How do you measure what is going on inside a person’s mind?
Designing assessments is one of the most challenging pieces of education (and vast numbers of classroom teachers are required to do it on their own). There are numerous obstacles on the path to assessments that tell us what students actually understand.
If the assessment task is too simple, it becomes hard to distinguish between understanding and mimicry. We can teach a barely verbal infant, a parrot, and an AI bot to correctly complete the phrase “two plus two equals…” but that doesn’t mean they actually understand what the phrase means.
Even assessments of more complex learning can result in regurgitation rather than actual comprehension. Every student has been in at least one class that could be passed by simply spitting back to the teacher what she had delivered to the class.
The clearer a teacher’s expectations are, the easier it can be to simply game the system. But if the teacher’s expectations are not clear, she will have trouble deciding whether the students failed to comprehend the material or to understand what the assessment requires. Finding the sweet spot is difficult.
More complex assessments also run into the question of how much of the students’ troubles are a failure in understanding and how much are trouble in conveying that understanding.
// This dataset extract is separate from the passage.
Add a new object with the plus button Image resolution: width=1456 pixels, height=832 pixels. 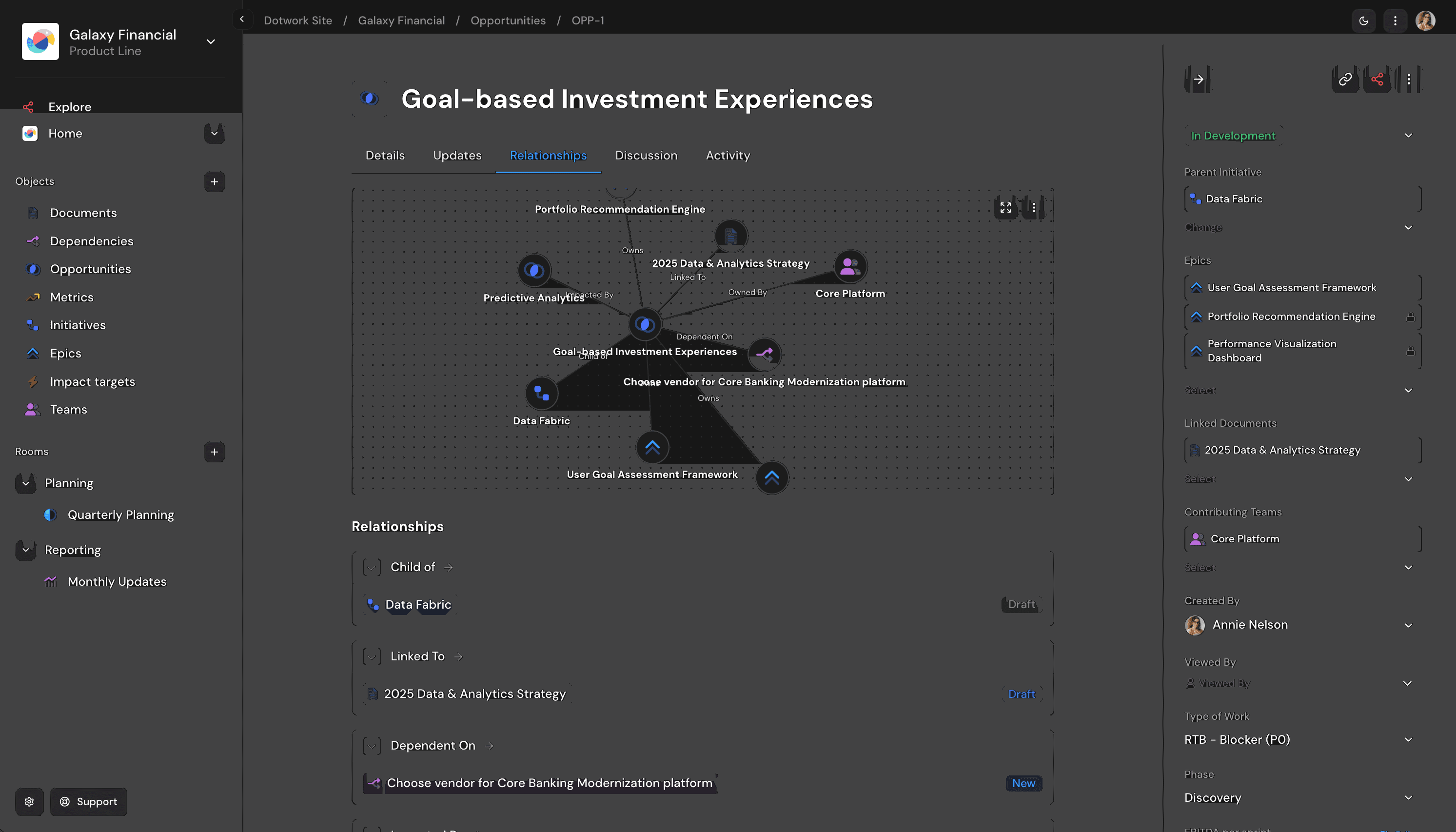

If you have asked for an essay answer, did the student come up short because of a lack of understanding, or because of a lack of writing skill? Or did the question itself include some cultural bias that interfered with student understanding of the task?
The common assumption is that if the student really knows the material, she’ll have no trouble expressing her understanding. But how many adults have had the “I know what I want to say, but I can’t quite figure out how to say it so you’ll understand” experience? Many persons have trouble translating understanding into communication, and many other persons can communicate quite effectively about things they do not understand at all.
Add to that the common insistence that students complete a test within limited time and with no assistance, parameters that are often ignored with problem-solving in the real world. Tests are meant to measure the messy insides of a human mind with neat and orderly units.
Most importantly, we have no way to check if an assessment gives us a perfect understanding of student achievement, because we have no perfect measurement to which it can be compared.
At best we can check validity and reliability. Validity checks to see if we’re measuring what we mean to measure; are we using a ruler or scales to measure the weight of an object? Is the assessment task closely related to that which we want to assess? Reliability checks to see if the test gets consistent results; does the ruler find the same length every time we use it to measure the same object?
When the PARCC tests were launched to assess student achievement of the Common Core standards, a common criticism was that they were not valid tests. Value-added evaluations of teachers based on those test scores turned out to be unreliable, varying from year to year.
For classroom teachers, all of these issues should lead to a constant year-to-year fine tuning of assessments. But for the state’s Big Standardized Tests or tests like the SAT and ACT, tweaking has to be done very carefully, because part of the tests’ selling point is that the results can be compared year to year. States have the additional challenge of setting cut scores; where do they draw the line between proficient and just good enough? That’s a process that may have as much to do with politics as with education.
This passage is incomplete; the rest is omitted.